Kalau niatnya dari awal adalah ibadah pasti berbeda karena kita tahu suka dukanya akan ada. Makin berat sesuatu yang kita jalankan maka kembali kepada hadist. Nabi ﷺ bersabda dalam hadist riwayat Bukhari Muslim, “Allah akan memberikan balasan yang besar sesuai dengan kadar beban yang sedang diberikan”. Berbeda pahalanya orang pergi shalat musim dingin seperti di negara Eropa susah sekali saat musim salju dengan orang yang pergi shalat cuacanya lagi enak. Ada cobaannya lebih besar pahalanya, berbeda semuanya. Allah menilai sesuai dengan kadarnya.
Kita menikah ada cobaan, ada ipar, ada tetangga, ada mertua, mungkin ada cobaan-cobaan dari mereka tapi kalau niat ibadah kita akan melalui karena ini semua ibadah. Kita tidak mungkin menikah dengan suami/ istri saja tetapi dalam tanda kutip kita juga menikah dengan keluarga mereka. Tidak mungkin dihapus status orang tuanya makanya banyak orang kalau tidak niat ibadah, jika mertuanya datang misalnya mungkin karena mertuanya cerewet maka dia menganggap tidak usah datang saja mertuanya. Bahkan tidak mau ikut dengan suaminya/ istrinya kalau mengunjungi mertua.
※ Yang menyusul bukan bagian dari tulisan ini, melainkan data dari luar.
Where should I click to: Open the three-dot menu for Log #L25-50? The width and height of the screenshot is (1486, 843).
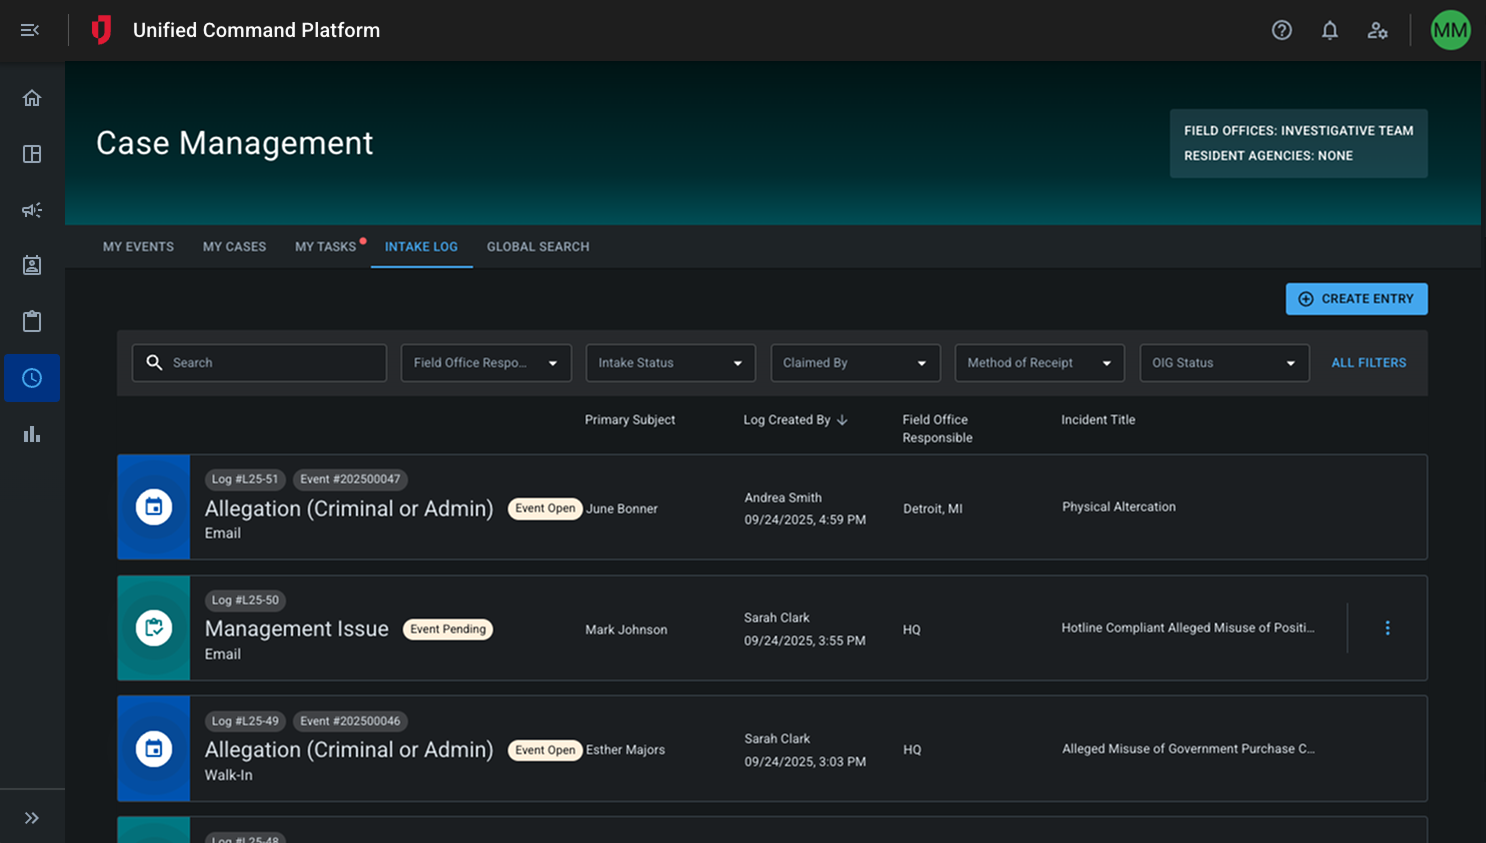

Bagaimana caranya kita menghapus status mertua itu, status orang tua dari pasangan kita? Tidak mungkin. Bagaimana caranya kita hapus status saudaranya yang merupakan ipar kita? Selamanya itu status tidak bisa dihapus, tidak ada mantan orang tua dan tidak ada mantan saudara. Maka ada orang yang tidak bisa menerima ini hanya karena cobaan-cobaan yang ringan. Permasalahannya karena dia tidak menjadikan sebuah ibadah.
Mertua cerewet ya sudah konsekuensinya, cobaan sedang ada, sederhana dalam Islam kuncinya terima dan bersabar. Layani apa yang kita mampu niatkan ibadah jadi mudah semua kalau ibadah itu. Jadi kalau kita dicereweti sekarang yasudah kita tenang saja ada yang perlu kita jawab maka jawab tapi kalau tidak perlu maka tidak usah. Sabar itu adalah menerima takdir Allah contohnya kita bangun pagi lalu terserang flu maka sabar dengan cara menerima flu ini sebagai takdir Allah lalu kemudian ikhtiar cari jalan keluar, inilah yang dikatakan sabar.
Bukan berarti kita tidak sabar kalau kita ikhtiar, kita terima keadaan kita nasehati, kita coba layani, bersabar karena Allah Maha Melihat. Niatnya ibadah ini penting sekali kalau sudah diniatkan ibadah maka semua akan mudah kita lalui, semua akan mudah kita jalani. Kalau namanya ibadah pasti akan ada gangguan-gangguan karena syaitan musuh kita tidak mau ibadah itu berjalan lancer. Pasti syaitan akan menggoda, ingat sabda Nabi ﷺ dalam hadist shahih, “Iblis pemimpin syaitan memiliki singgasana di lautan. Setiap hari anak cucunya melapor saya baru membuat orang bertengkar, saya baru membuat orang berzina, saya baru membuat orang minum khamar dan seterusnya, sama iblis dianggap biasa. Sampai datang anak cucunya yang mengatakan saya baru menceraikan suami istri, kalimat ini membuat anak cucunya yang melaporkan ini didudukkan disebelah singgasananya dan diberhentikan tugas artinya ini merupakan prestasi tertinggi”.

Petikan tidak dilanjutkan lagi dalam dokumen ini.